(Work request):
Exactly the lines below from the one with "Open the Admin user account icon" up to and including the one with "Screen dimensions: 1192x571" make up the answer, with nothing else added.

(Dataset content):
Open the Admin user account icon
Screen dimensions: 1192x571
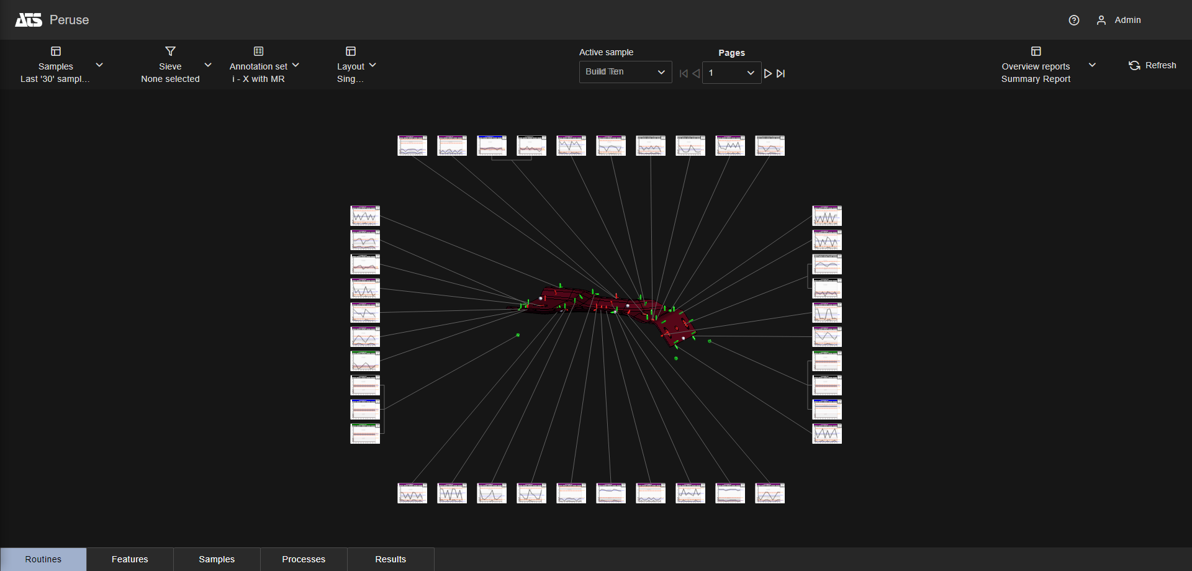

==

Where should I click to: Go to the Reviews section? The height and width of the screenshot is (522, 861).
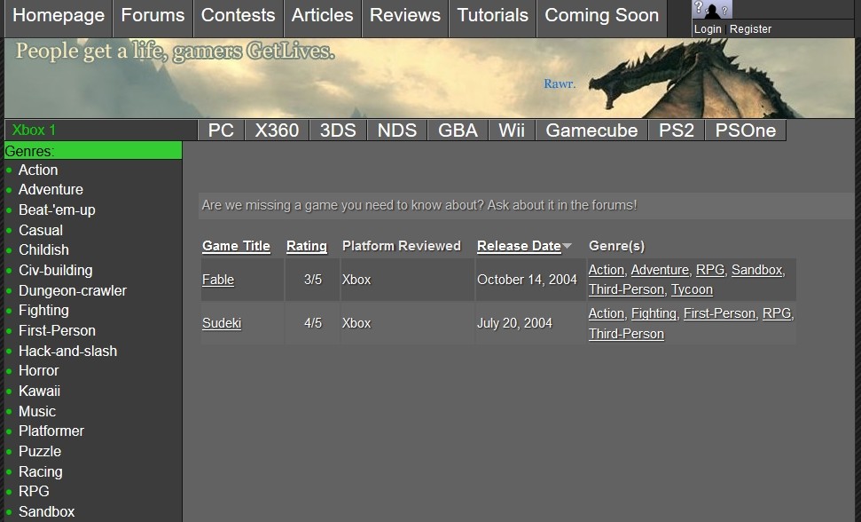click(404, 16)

...

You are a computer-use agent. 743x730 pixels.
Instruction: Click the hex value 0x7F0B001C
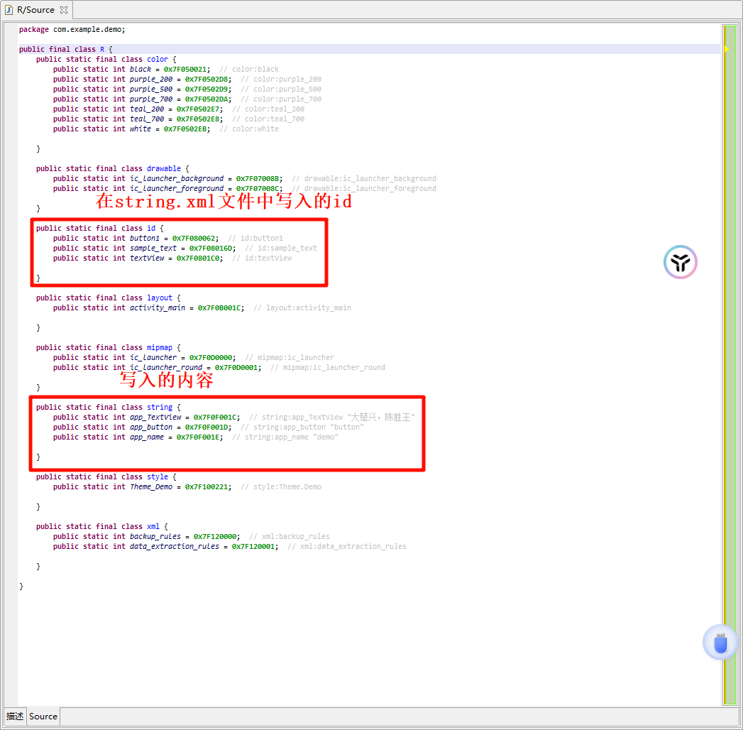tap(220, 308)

(Solution to this problem):
Open the Admin user account icon
Screen dimensions: 1192x571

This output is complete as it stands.